Of course, their survey is about 90% marketing, trying to get me to sign up for additional so-called services, AND it was easily the longest online survey I’ve ever seen. Normally I ignore this crap from big rich corporations, partly because I know they don’t read them or care what I think anyway, but today I was feeling a little feisty so I decided to tell them what I think. Most of the questions had multiple choice answers, along the lines of “Are we… a.) Good b.) Great or c.) Fabulous?” But there was one place where I could write free-form what I think. Here’s what I wrote:
Experian (you), Equifax and TransUnion collect private and personal information about me and millions of other people. You never asked permission to do this, nor would I have given it. You store this massive amount of data and use it to reduce each of us to a number — our “credit score.” Then periodically, you lose this data to hackers. Usually you offer a year or two of credit monitoring, as if the hackers won’t wait until that year or two expires, and then use the information to steal our identities and our money. For this, you offer nothing more than a letter of apology.

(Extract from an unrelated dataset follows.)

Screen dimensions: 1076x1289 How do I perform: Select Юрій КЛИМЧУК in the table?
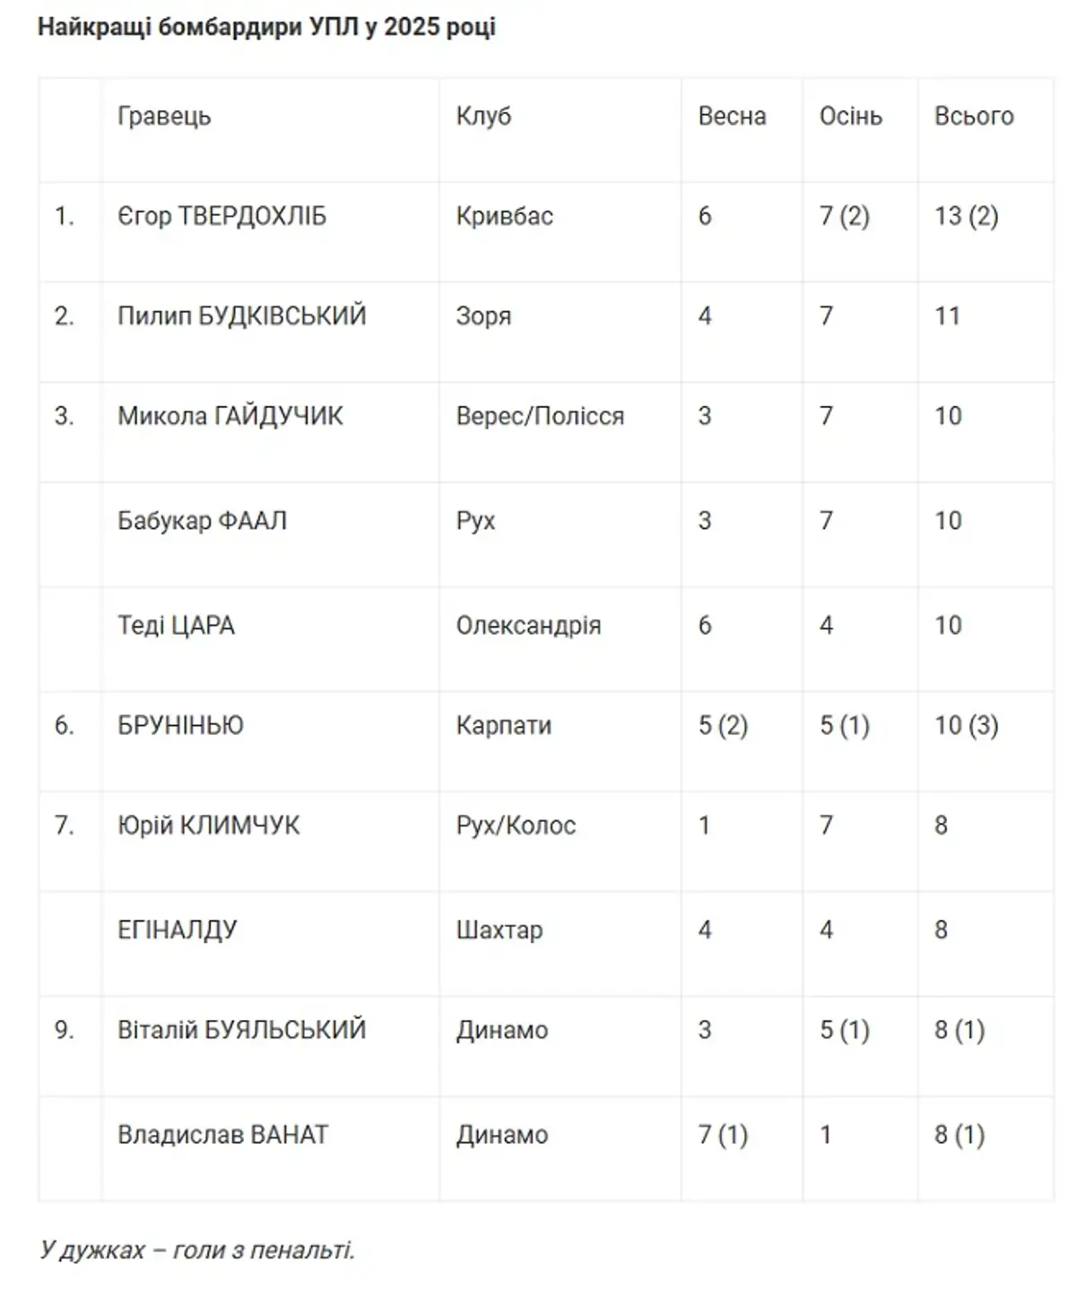click(208, 825)

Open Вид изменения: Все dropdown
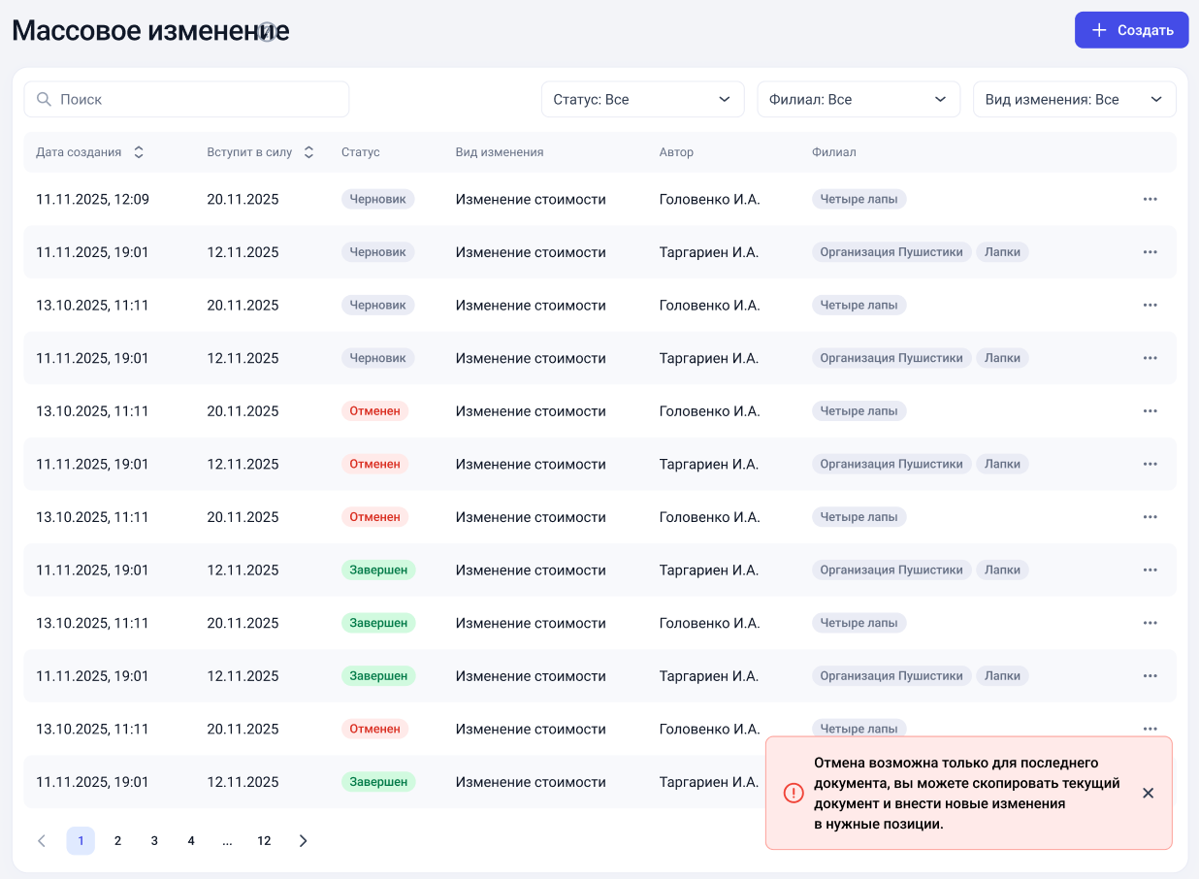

When we need to buy something that is too expensive to pay cash for, it is your credit score that determines whether we can make that purchase. Not our character, our promise or our need. If your database contains incorrect information, we the public are expected to fix it ourselves. The penalty for not doing so might be that we can’t own a home, buy a car, or educate our children. As nearly as I can tell, this is of no particular concern to you, or to the other reporting agencies.
So it seems to me that your entire industry is doing nothing but stealing personal and private information from the public, using it to generate money from nothing, and lining your pockets with it.
Your “industry” should be MUCH more heavily regulated. You should be held accountable for the losses your “customers” occasionally suffer.
Or you should be shut down.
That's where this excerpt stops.